> **Objective**: Can you rewrite the part of the records that opens with the line containing "Given: Check the" and runs through the end of the records, with "chevron" renamed to "arrow" and everything else left unchanged? Leave the pictures out of your answer.

> **Input**:
-- BEGIN --
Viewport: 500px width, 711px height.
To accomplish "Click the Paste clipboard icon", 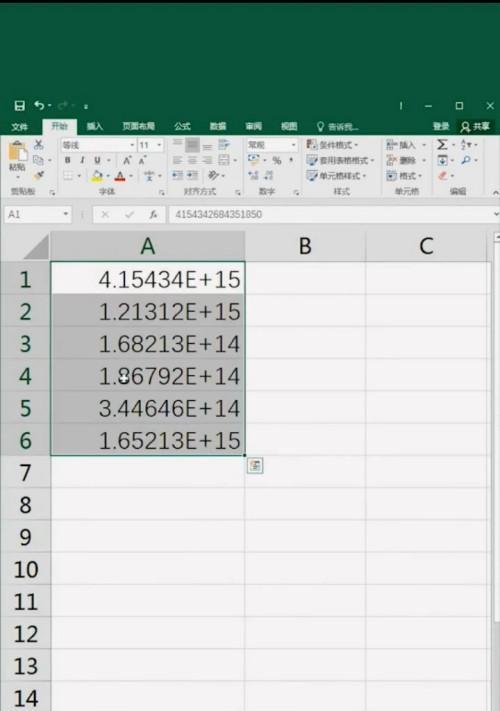I will click(17, 151).
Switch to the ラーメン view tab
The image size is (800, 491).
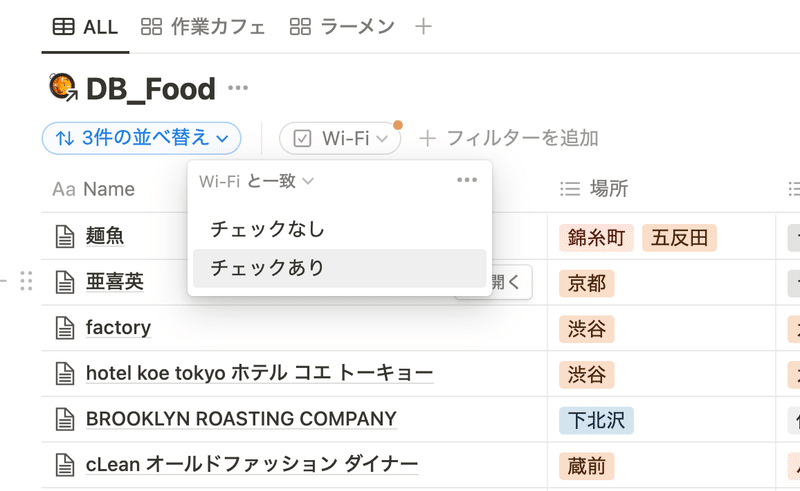(342, 27)
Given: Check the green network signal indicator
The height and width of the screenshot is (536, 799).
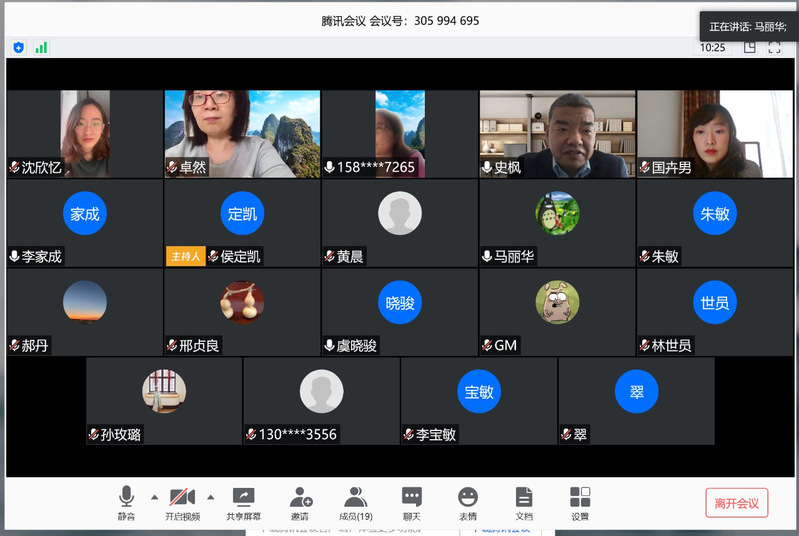Looking at the screenshot, I should (42, 47).
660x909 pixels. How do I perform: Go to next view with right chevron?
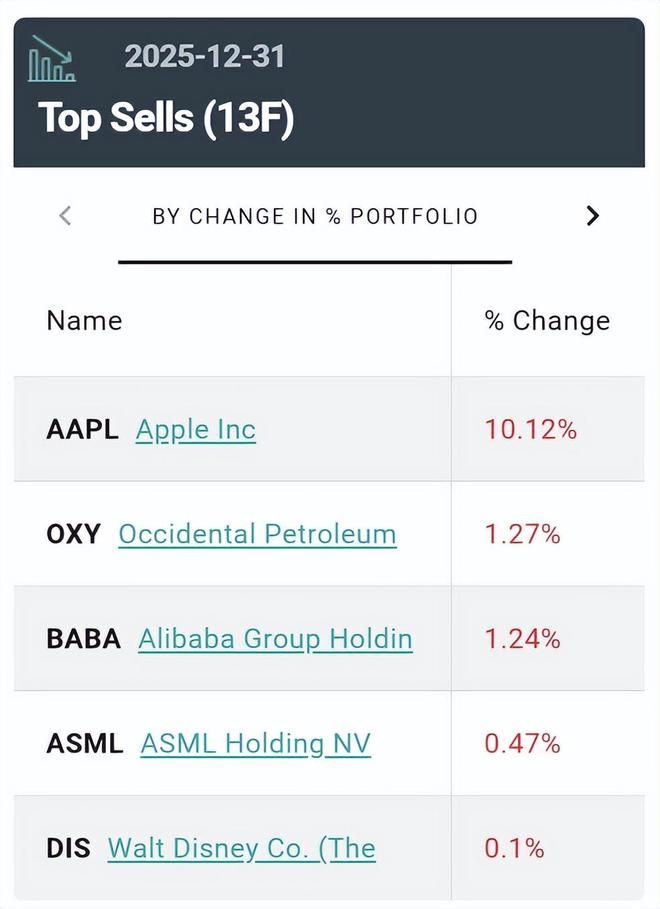(x=593, y=215)
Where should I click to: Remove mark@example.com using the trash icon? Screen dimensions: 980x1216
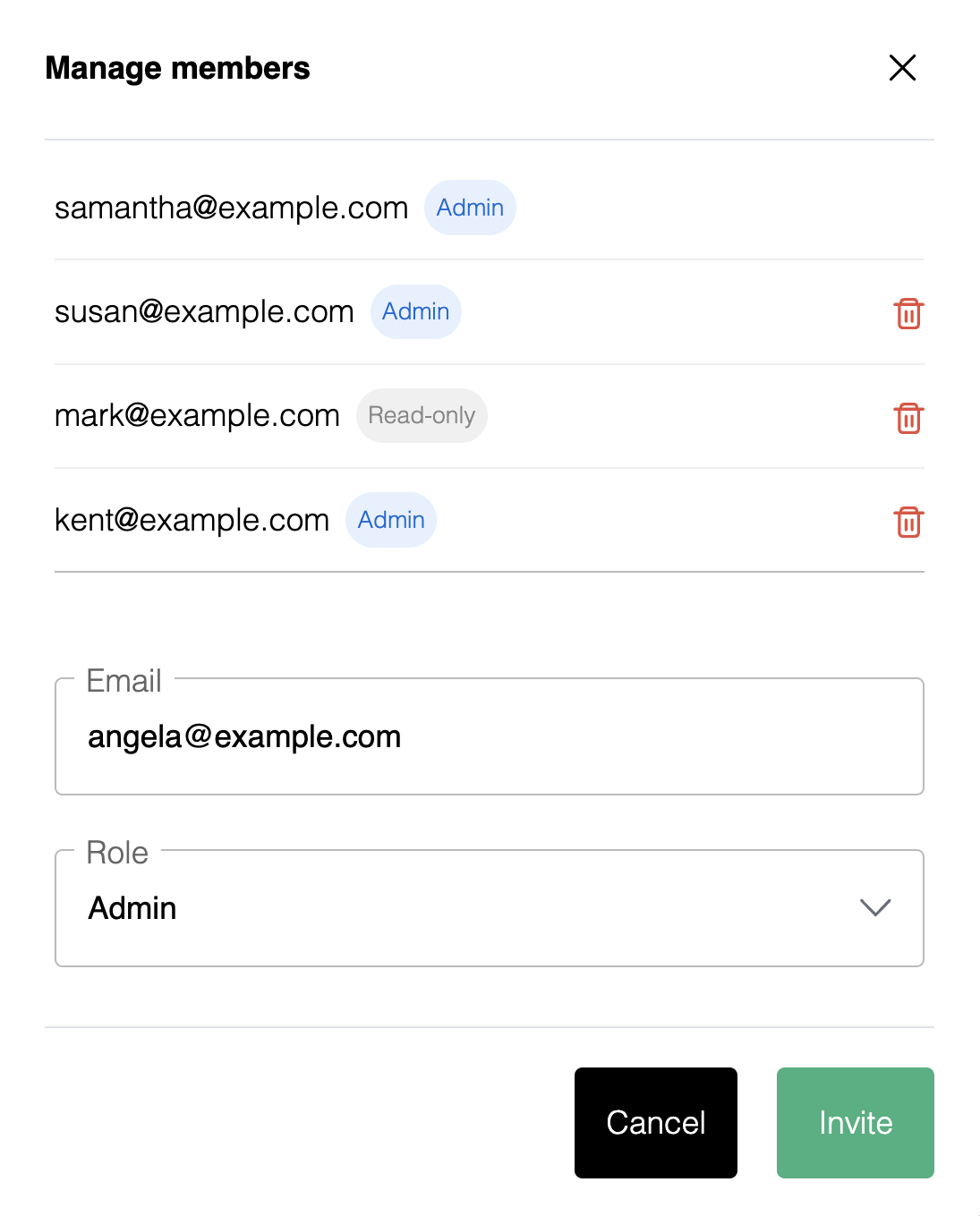(908, 418)
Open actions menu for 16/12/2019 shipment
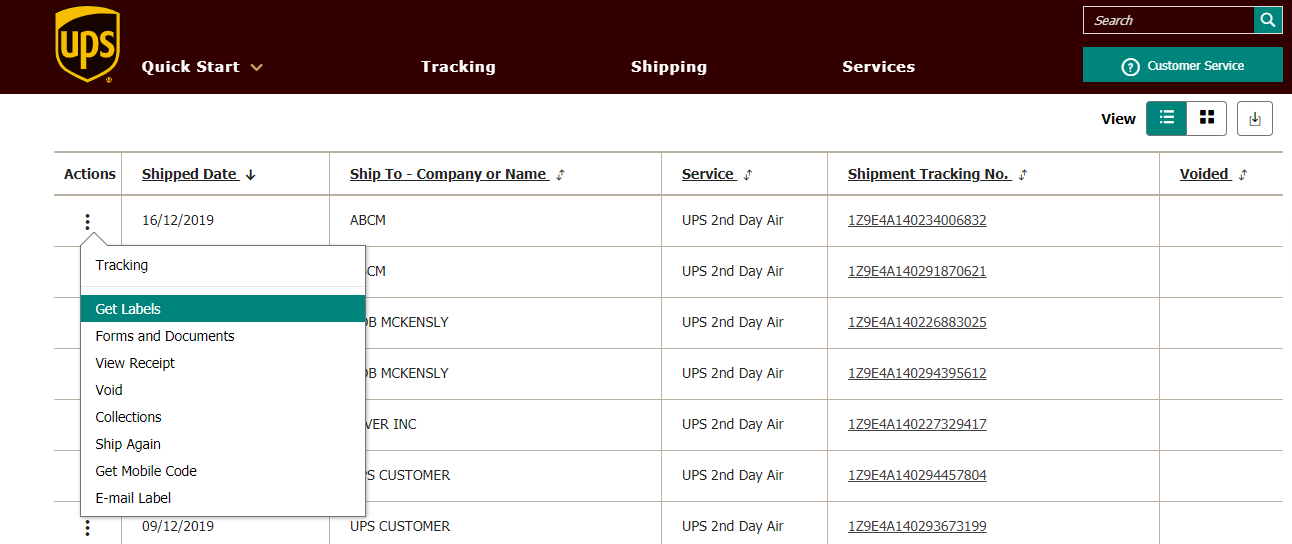This screenshot has height=544, width=1292. pos(88,222)
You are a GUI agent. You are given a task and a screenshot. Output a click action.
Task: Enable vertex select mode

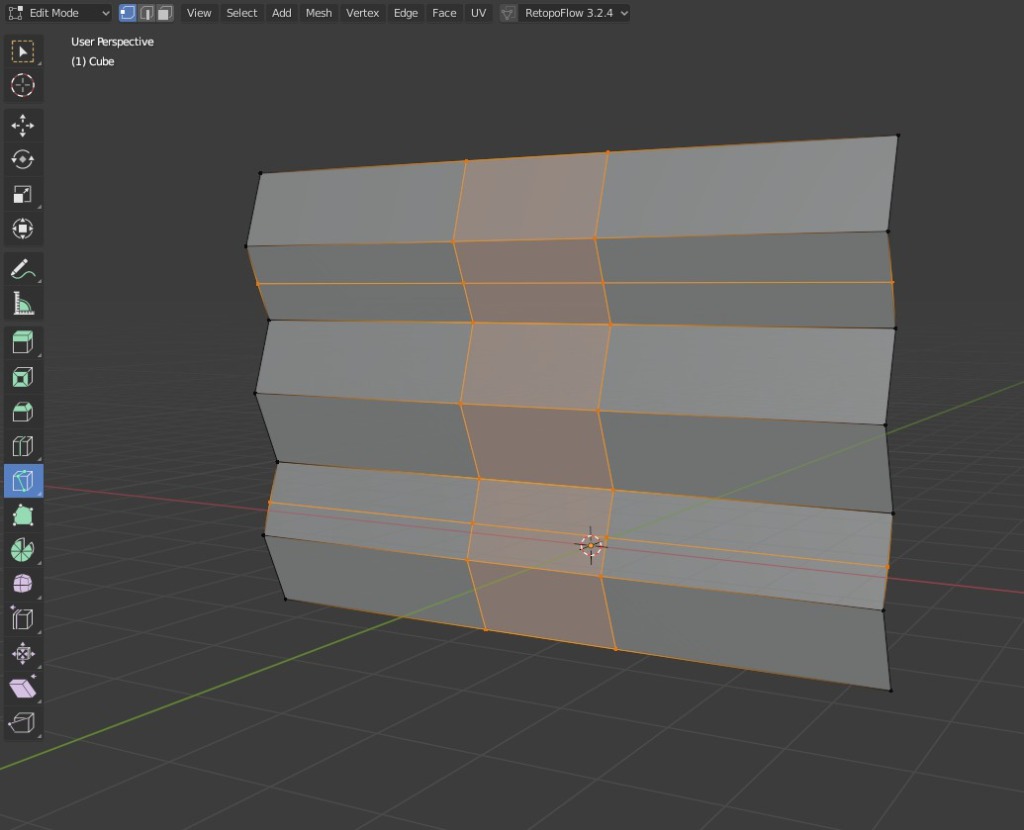(127, 13)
-- END --
> **The result**:
Given: Check the green network signal indicator
The height and width of the screenshot is (536, 799).
Looking at the screenshot, I should (42, 47).
660x909 pixels. How do I perform: Go to next view with right arrow?
(x=593, y=215)
Where should I click to: Remove mark@example.com using the trash icon? Screen dimensions: 980x1216
(908, 418)
Open actions menu for 16/12/2019 shipment
This screenshot has height=544, width=1292. pos(88,222)
You are a GUI agent. You are given a task and a screenshot. Output a click action.
Task: Enable vertex select mode

(127, 13)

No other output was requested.